As Head of Marketing at GCB Bank, leveraging my expertise in product launches amid Ghana’s digital shift post-2019 cleanup, this paper draws on BoG’s innovation guidelines under Payment Systems Act 2019 (Act 987) and cases like failed mobile wallets versus successful ones like Access Bank’s digital loans. It emphasizes risk mitigation for sustainable growth.

Introduction
New retail products (e.g., digital savings apps) drive asset/liability growth but face high failure rates (up to 40% globally, similar in Ghana). This paper outlines key success factors and failure reasons, informed by product life cycles (8.3) and directional policy matrix (8.4).

Three New Product Success Factors

  1. Thorough Market Research and Segmentation: Align products with consumer needs via local PEST analysis (2.2) and segmentation (4.6). Success example: Stanbic’s SME digital loans post-DDEP, researched for credit attitudes (4.4), boosting liabilities by 15%. Ensures fit with competitive environment (3.0).
  2. Strong Cross-Functional Collaboration and Testing: Involve PDC, compliance, and IT for piloting, per BoG’s Operational Risk standards. E.g., Ecobank’s mobile app iterations reduced bugs, enhancing service quality (12.0) and adoption. Includes product modification (8.6) for iterative improvements.
  3. Effective Marketing and Distribution Integration: Leverage channels like ATMs (7.4) and branches (8.8) with promotional mix (9.1). GCB’s savings product launch with sponsorships (9.4) increased uptake by tying to customer loyalty (4.3), ensuring accessibility and visibility.

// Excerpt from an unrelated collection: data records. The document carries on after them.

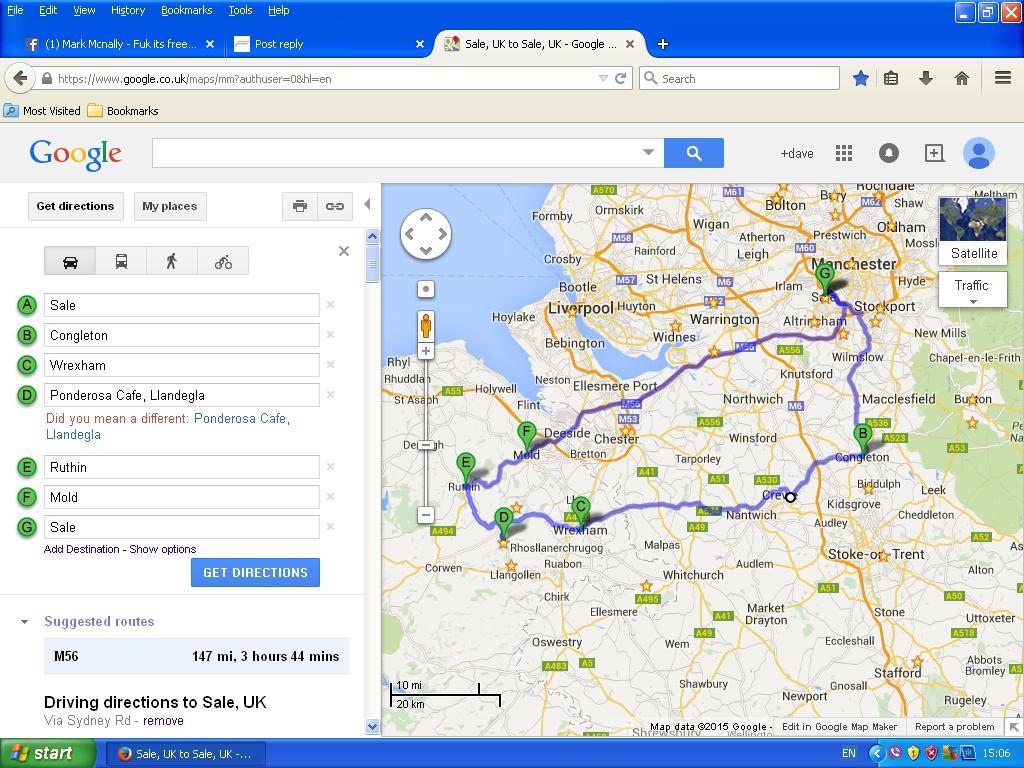This screenshot has width=1024, height=768.
Task: Click the GET DIRECTIONS button
Action: 255,572
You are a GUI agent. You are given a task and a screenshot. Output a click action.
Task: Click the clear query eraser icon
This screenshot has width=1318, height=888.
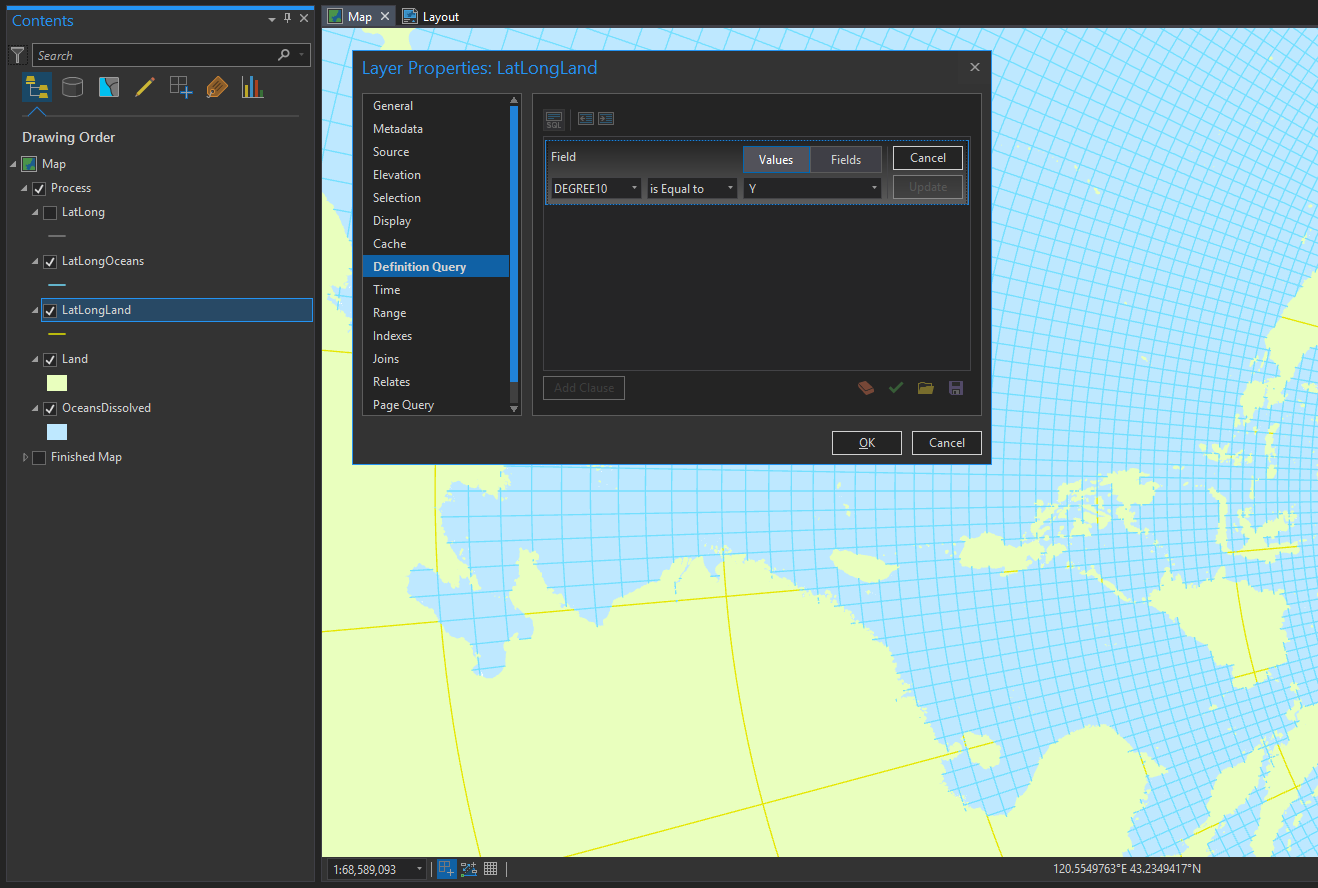[x=866, y=388]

Three Reasons Why New Products Fail

  1. Inadequate Understanding of Competitive Landscape: Ignoring key competitors’ strategies (3.4) leads to undifferentiated products. E.g., Some banks’ post-cleanup fintech mimics failed due to non-traditional rivals like Vodafone Cash dominating, per competitive analysis (3.5).
  2. Poor Risk Assessment and Regulatory Non-Compliance: Overlooking influences on strategies (8.1) like BoG directives results in launches halted by issues (e.g., cyber risks under 2020 Directive). Capital Bank’s product failures pre-collapse stemmed from unassessed governance risks.
  3. Insufficient Customer Feedback and Adaptation: Neglecting buyer behavior (4.2) and monitoring (12.4) causes misalignment. E.g., Products ignoring debt attitudes (4.4) fail in adoption, leading to elimination (8.7), as seen in underperforming insurance add-ons during economic downturns.

Recommendations
PDC should mandate pre-launch audits and post-mortem reviews for resilience, aligning with BoG’s recapitalization notices (e.g., BG/GOV/SEC/2023/05).